Travail à faire:
1) Extrayez du texte sur la tempête Daniel le passage qui va de "De son côté, l'Union" jusqu'à "gestion des catastrophes.", ces deux extrémités comprises.
2) Selon le texte sur la tempête Daniel, dans quel but le Bureau de coordination humanitaire des Nations unies a-t-il lancé un appel le 14 septembre ? Répondez en une à trois phrases.

L'ONU appelle à la mobilisation internationale

« La tempête Daniel a fait des milliers de victimes, causant des dégâts considérables et anéantissant les moyens de subsistance dans l'est de la Libye », twittait Martin Griffiths, secrétaire général adjoint de l'ONU aux Affaires humanitaires et coordonnateur des secours d'urgence sur le réseau X, annonçant mardi 12 septembre, une allocation de 10 millions de dollars débloquée par le Fonds central d'intervention pour les urgences humanitaires afin de soutenir les victimes des inondations.

Le lendemain, le Royaume-Uni promettait une enveloppe de 1 million de livres sterling (1,2 million de dollars). Peu après l'annonce de la catastrophe, la mobilisation s'est mondialisée. Le 14 septembre, le Bureau de coordination humanitaire des Nations unies lançait un appel pour réunir « 71,4 millions de dollars afin de venir rapidement en aide aux 250 000 personnes ciblées sur les 884 000 personnes dans le besoin, au cours des trois prochains mois ».

Cinq jours après le lancement du pont aérien, les Émirats arabes unis (EAU) avaient envoyé 17 avions transportant 450 tonnes de vivres, de matériaux d'abris, de colis sanitaires et de trousses de premiers soins vers la Libye.

De son côté, l'Union européenne activait son mécanisme de protection civile et envoyait vivres, tentes, réservoirs d'eau et générateurs aux sinistrés, promettant un financement humanitaire initial de 500 000 euros, avant de débloquer 5,2 milliards d'euros d'aide supplémentaires, quelques jours plus tard. Des pompiers espagnols et italiens sont dépêchés sur le terrain, tandis que les secours français arrivés avec plus de 30 tonnes de matériel construisaient dans l'urgence un hôpital de campagne à Derna. La Turquie a également envoyé « Sanjakdar » et « Bayraktar », deux navires de la marine nationale, transportant quelque 360 membres du personnel spécialisés dans la gestion des catastrophes.

(Entrées du jeu de données)
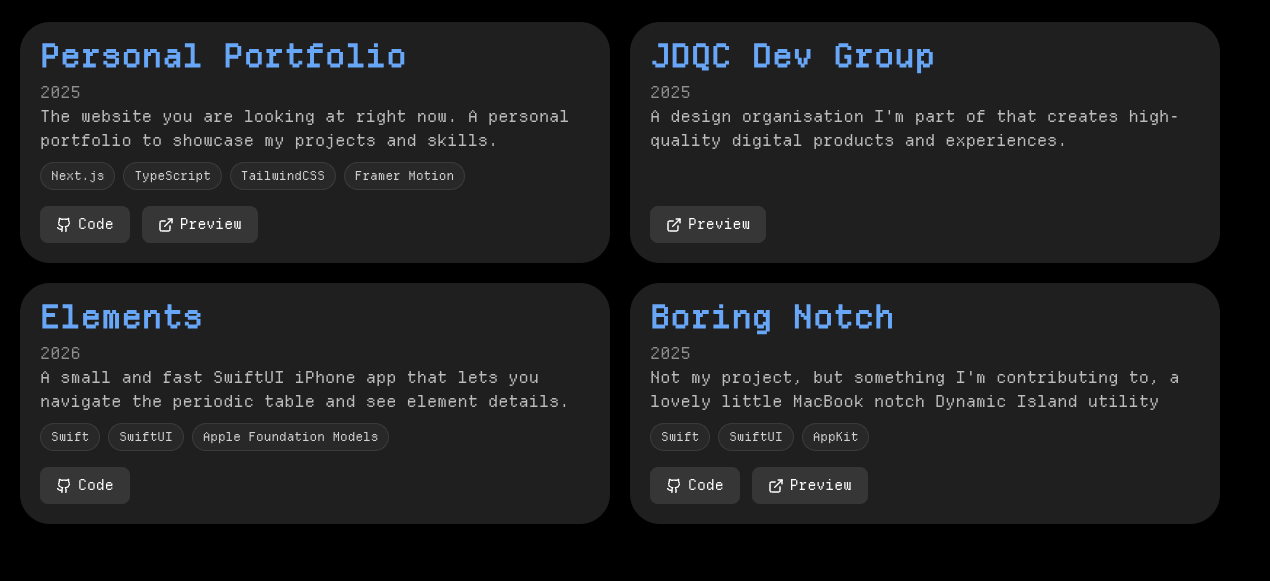This screenshot has width=1270, height=581.
Task: Click the Swift tag in the Elements card
Action: [x=70, y=437]
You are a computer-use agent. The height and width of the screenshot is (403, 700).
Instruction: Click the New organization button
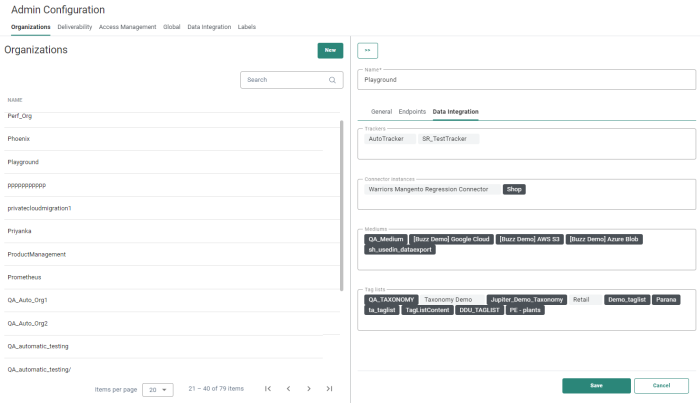coord(330,50)
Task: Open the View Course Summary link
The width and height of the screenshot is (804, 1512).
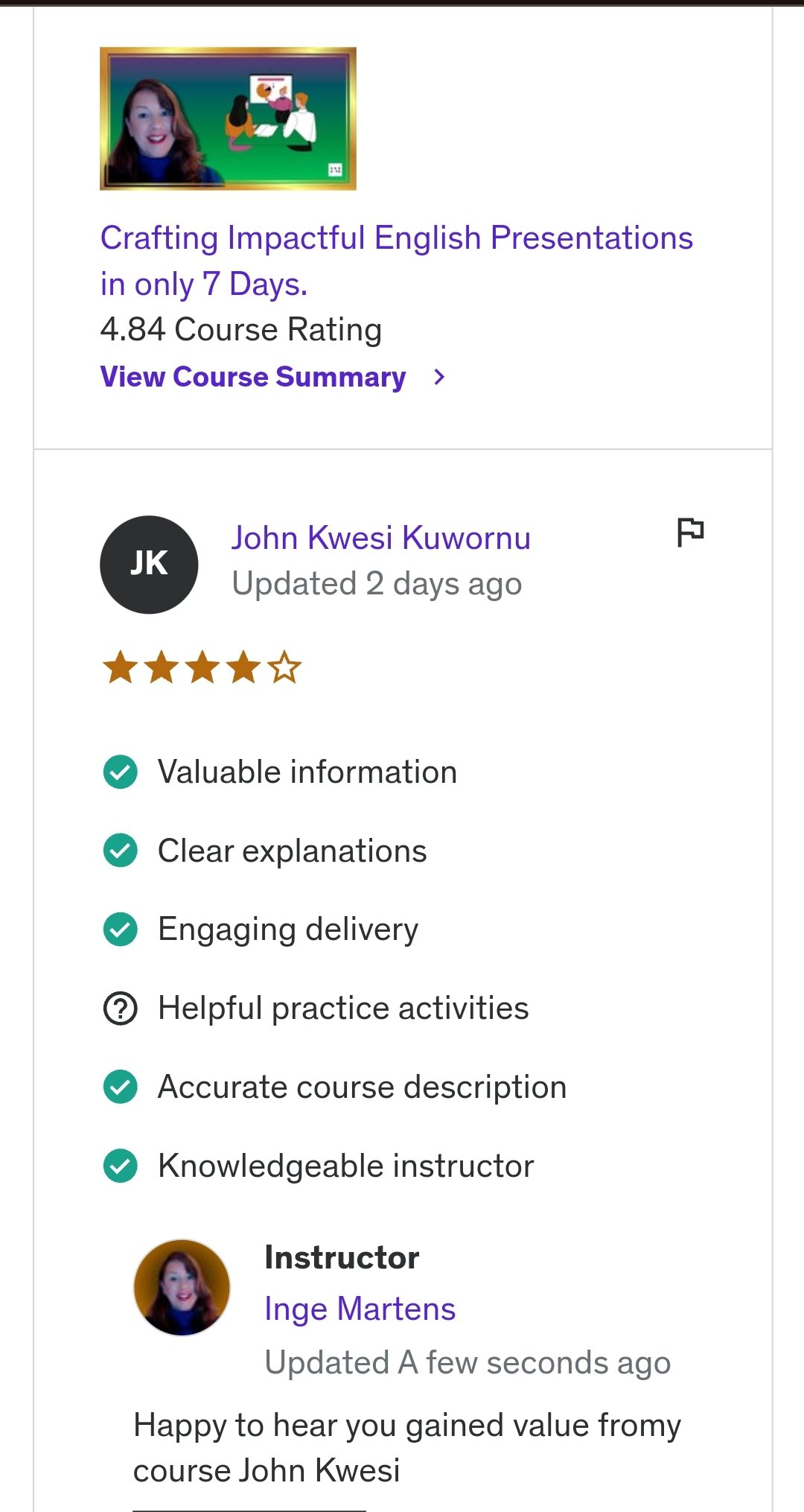Action: pos(253,378)
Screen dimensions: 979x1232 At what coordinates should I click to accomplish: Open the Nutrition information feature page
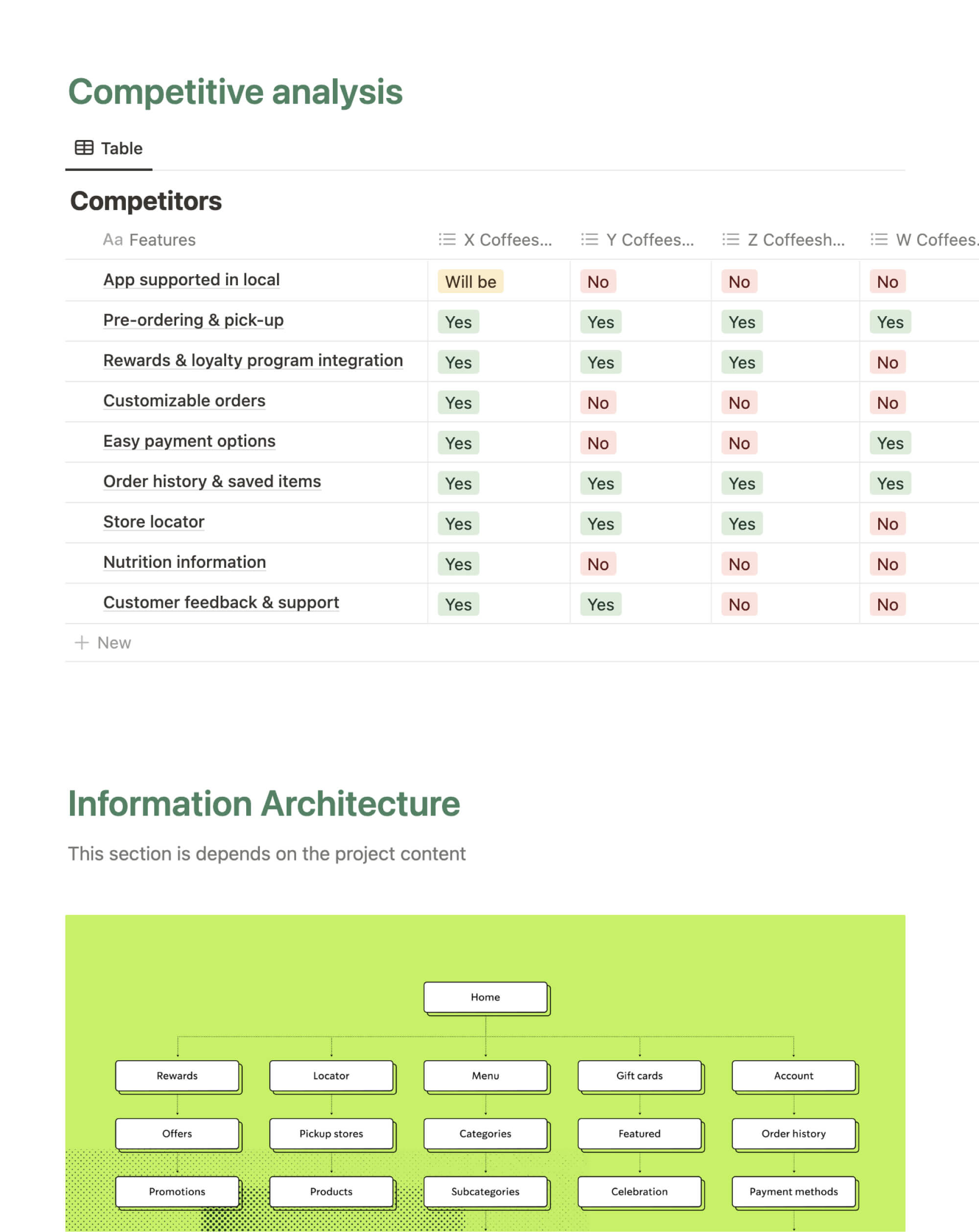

Liste des réponses:
1)
De son côté, l'Union européenne activait son mécanisme de protection civile et envoyait vivres, tentes, réservoirs d'eau et générateurs aux sinistrés, promettant un financement humanitaire initial de 500 000 euros, avant de débloquer 5,2 milliards d'euros d'aide supplémentaires, quelques jours plus tard. Des pompiers espagnols et italiens sont dépêchés sur le terrain, tandis que les secours français arrivés avec plus de 30 tonnes de matériel construisaient dans l'urgence un hôpital de campagne à Derna. La Turquie a également envoyé « Sanjakdar » et « Bayraktar », deux navires de la marine nationale, transportant quelque 360 membres du personnel spécialisés dans la gestion des catastrophes.

2) Le Bureau de coordination humanitaire des Nations unies a lancé cet appel pour réunir 71,4 millions de dollars. Cette somme devait servir à venir rapidement en aide aux 250 000 personnes ciblées parmi les 884 000 personnes dans le besoin, au cours des trois mois suivants.